Хворостинин задумался:
«Казак верно мыслит. Река, за ней крутой подъём, с одной стороны дороги обрыв, с другой навис густой лес. Самое место для засады».
— Попридержать, молвишь?.. А ну, зови Ермака.
— Зачем звать, вот он, не иначе знал, что понадобится.
Ермак подъехал, утёр широкой ладонью лицо.
— Прибыли казачки мои лазутные. Молвят, крымчаки следом идут, по разным дорогам. За нами немалый загон увязался, к вечеру прибудут. Того гляди ухватят нас за хвост ещё до Москвы.
— О том и речь вести хочу. Есть задумка, как замедлить татар. — Хворостинин указал на горку. — Здесь. Неволить не стану; мыслю, охотники найдутся.
— Почто обижаешь, князь? Я с казаками завсегда рад за люд русский постоять.
— Потому и заговорил с тобой. К твоим двум десяткам дам Дороню да три десятка людишек с пищалями.
— Вот добро! — Ермак подмигнул Дороне. — Мы крымчакам знатную встречу уготовим. Только боюсь, ежели они на перевозе замешкаются, то в обход пойдут, другой дорогой, на Серпухов, с остальным войском.
— Пусть идут, там Яков Волынский-Попадейкин заслоном с опричниками стоит... Поступите так. Кош проедет, поджигайте мост. Дождётесь татар. В реку полезут, пальните в них из всех пищалей. Пугнёте, сразу на коней и догоняйте. Вы ещё в Москве понадобитесь.
Ермак посмотрел на холм, затем бросил взгляд на дорогу. Там, среди прочих, шли вооружённые топорами, пилами, молотками, заступами и мотыгами мужики в сермяжных кафтанишках, зипунах и однорядках.
— Посошников дозволишь в помощь взять?
— Вижу, что-то затеял, атаман. Раз для дела, бери.
— Не сомневайся, князь, держи на нас надёжу. — Ермак кивнул Дороне: — Поехали, казак, тяглых уговаривать.
До дороги два шага с лаптем. Атаман осадил коня, крикнул:
— Погоди, посоха! Работа есть!
Бородатый рослый мужик, с родинкой под глазом, остановился, вскинул руку вверх:
— Стой, робяты! — Поправив заткнутый за пояс топор, спросил: — Чего тебе, братец?
— Кто желает топором послужить отчизне?
Посошник сдвинул войлочный колпак на затылок.

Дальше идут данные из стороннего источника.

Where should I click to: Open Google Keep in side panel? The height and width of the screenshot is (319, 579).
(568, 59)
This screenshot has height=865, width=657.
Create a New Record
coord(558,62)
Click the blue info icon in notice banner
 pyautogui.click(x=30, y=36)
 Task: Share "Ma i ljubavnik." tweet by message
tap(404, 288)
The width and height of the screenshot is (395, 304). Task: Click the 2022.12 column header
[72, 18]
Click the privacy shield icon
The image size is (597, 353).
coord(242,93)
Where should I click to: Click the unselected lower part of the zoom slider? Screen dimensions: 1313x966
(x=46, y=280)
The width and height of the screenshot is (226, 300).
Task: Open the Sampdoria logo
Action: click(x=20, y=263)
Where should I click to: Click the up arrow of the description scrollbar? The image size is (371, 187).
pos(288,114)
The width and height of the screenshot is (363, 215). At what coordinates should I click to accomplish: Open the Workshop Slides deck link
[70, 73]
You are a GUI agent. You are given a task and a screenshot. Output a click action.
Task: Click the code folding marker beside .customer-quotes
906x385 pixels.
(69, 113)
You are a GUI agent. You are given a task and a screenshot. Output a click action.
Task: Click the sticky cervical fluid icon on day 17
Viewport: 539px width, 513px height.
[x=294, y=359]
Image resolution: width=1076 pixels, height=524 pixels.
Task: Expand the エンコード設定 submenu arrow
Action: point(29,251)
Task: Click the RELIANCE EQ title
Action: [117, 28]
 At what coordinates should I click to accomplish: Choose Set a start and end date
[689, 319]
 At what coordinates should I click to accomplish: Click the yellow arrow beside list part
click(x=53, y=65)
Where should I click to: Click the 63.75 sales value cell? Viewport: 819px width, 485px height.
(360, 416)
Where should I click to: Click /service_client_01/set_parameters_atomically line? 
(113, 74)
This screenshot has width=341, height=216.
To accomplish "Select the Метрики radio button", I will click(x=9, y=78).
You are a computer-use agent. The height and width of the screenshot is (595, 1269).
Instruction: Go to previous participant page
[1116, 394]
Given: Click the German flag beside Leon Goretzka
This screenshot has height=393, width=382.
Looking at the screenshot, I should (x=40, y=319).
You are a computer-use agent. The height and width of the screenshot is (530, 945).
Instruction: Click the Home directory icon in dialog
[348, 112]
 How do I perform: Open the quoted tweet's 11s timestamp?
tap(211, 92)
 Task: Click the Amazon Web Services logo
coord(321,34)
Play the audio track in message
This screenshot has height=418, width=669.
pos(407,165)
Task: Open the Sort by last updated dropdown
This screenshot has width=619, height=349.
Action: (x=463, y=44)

— Пособим, ежели приспело. Нам кобениться незачем. Не токмо по принуждению шли.
— Коли так, ждите нас на том берегу, у леса, а мы, Дороня, давай на горку съездим, поглядим, что да как.
— Посмотреть надо. Только, Ермак Тимофеевич, и у меня мыслишка появилась. У моста телеги брошенные стоят, вот если бы их на горку да камнями нагрузить...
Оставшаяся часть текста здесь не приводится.